§ **Texto del documento**:
--- --- ---

En el actual contexto, resulta hasta previsible un clima generalizado de tensión y preocupación. Hoy, no es descabellado que autoridades, políticos, dirigentes y hasta el ciudadano de a pie, en la calle, se atrevan a deslizar que la democracia estaría en riesgo.
Una parte de los bolivianos, especialmente aquellos que siempre han sentido en carne propia los avatares de la patria, vive momentos de una fuerte conmoción anímica. Siente que la incertidumbre en la que está sumido el país no es un buen síntoma para el presente y que, desgraciadamente, puede estar hipotecando el futuro.
En lo que va de la década, todo o casi todo le ha salido mal a Bolivia. Desde la llamada “guerra del agua” hasta el referéndum revocatorio del mandato popular han pasado seis gobiernos. Y, en rigor de verdad, esto nada tiene que ver con los ganadores o perdedores de la contienda electoral del último 10 de agosto.
La cuestión deviene del hecho de que el resultado de esa confrontación en las urnas ha profundizado la polarización entre los bolivianos, a extremos tales de que ni unos ni otros saben a dónde van a llegar. Y, por extensión, este dilema de larga data ha hecho presa de la población.

--- --- ---

§ **Instrucciones a seguir**: Por favor, actualiza el fragmento del texto sobre la situación de Bolivia que empieza en "Una parte de" y termina en "hipotecando el futuro.", con "inestabilidad" en lugar de "incertidumbre".

Datos almacenados
--- --- ---

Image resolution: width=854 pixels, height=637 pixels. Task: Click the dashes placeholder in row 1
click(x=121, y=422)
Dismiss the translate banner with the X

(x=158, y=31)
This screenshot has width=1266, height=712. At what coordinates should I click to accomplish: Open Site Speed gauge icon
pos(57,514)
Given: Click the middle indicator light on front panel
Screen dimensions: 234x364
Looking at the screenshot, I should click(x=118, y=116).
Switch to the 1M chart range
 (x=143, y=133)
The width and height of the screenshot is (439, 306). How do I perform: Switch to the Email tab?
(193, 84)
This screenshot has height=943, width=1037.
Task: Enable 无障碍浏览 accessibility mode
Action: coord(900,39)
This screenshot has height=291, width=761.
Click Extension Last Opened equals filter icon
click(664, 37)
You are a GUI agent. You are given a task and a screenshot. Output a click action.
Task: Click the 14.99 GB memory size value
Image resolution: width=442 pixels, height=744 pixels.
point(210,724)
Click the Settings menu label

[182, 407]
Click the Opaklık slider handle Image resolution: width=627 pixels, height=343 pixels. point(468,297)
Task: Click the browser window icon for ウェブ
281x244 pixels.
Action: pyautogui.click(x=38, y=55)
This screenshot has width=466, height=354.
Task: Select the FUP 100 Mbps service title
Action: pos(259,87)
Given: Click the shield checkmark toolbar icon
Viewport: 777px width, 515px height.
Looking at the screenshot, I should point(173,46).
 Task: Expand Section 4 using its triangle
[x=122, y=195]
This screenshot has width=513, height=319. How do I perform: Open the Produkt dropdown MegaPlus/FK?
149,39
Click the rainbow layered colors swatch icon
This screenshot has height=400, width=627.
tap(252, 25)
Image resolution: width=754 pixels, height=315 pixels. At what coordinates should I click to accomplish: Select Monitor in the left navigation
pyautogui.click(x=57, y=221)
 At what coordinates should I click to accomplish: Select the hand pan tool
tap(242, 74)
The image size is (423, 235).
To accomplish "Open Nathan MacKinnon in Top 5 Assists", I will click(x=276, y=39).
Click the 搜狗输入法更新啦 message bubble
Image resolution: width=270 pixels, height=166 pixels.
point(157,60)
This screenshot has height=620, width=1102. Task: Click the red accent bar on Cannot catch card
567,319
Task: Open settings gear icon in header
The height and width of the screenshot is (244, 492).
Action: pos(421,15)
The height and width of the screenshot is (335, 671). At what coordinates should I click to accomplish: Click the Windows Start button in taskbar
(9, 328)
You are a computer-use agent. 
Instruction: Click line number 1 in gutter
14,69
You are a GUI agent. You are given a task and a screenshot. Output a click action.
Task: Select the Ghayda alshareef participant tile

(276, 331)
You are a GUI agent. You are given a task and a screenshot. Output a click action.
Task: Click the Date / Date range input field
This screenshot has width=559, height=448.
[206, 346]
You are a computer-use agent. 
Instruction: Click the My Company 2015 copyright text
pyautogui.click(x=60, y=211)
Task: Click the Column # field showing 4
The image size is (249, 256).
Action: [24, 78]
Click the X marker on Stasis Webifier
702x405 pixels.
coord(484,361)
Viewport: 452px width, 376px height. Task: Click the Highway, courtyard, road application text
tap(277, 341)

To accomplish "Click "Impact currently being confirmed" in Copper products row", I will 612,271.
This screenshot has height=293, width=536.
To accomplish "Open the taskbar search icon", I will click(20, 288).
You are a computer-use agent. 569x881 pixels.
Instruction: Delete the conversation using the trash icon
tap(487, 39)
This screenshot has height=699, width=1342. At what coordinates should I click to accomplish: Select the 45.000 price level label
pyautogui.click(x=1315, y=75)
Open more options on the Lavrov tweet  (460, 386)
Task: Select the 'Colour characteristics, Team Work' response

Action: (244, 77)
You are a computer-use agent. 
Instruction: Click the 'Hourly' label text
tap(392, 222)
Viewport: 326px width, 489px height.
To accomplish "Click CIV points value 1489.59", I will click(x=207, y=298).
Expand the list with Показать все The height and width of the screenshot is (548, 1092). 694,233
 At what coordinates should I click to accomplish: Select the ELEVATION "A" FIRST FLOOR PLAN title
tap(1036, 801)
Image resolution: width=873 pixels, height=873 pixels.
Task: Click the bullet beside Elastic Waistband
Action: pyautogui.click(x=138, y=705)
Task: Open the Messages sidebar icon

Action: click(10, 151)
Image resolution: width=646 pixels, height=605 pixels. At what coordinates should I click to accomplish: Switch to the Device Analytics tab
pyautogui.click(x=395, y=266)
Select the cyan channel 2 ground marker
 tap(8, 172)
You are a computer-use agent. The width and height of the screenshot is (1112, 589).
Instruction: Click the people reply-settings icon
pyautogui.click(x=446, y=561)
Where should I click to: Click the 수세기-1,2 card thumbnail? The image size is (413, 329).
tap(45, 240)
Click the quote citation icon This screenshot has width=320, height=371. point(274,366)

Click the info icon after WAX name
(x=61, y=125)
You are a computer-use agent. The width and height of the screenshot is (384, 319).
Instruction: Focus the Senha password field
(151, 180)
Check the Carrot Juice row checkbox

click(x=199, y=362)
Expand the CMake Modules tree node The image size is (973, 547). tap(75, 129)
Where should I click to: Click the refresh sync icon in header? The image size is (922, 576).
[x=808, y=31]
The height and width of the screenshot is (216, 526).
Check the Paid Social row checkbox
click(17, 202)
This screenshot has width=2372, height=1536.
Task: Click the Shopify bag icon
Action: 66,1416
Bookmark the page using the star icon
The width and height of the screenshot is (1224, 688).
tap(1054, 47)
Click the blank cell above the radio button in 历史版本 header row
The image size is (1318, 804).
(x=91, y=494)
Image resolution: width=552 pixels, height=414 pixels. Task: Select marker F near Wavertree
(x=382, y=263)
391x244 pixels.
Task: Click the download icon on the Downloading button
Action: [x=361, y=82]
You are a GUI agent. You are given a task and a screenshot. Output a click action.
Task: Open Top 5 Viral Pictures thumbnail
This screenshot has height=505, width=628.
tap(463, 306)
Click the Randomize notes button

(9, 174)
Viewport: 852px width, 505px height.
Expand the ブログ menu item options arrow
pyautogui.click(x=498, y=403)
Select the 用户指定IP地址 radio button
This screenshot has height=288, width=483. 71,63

--- --- ---

§ **Respuesta del ejercicio**:
Una parte de los bolivianos, especialmente aquellos que siempre han sentido en carne propia los avatares de la patria, vive momentos de una fuerte conmoción anímica. Siente que la inestabilidad en la que está sumido el país no es un buen síntoma para el presente y que, desgraciadamente, puede estar hipotecando el futuro.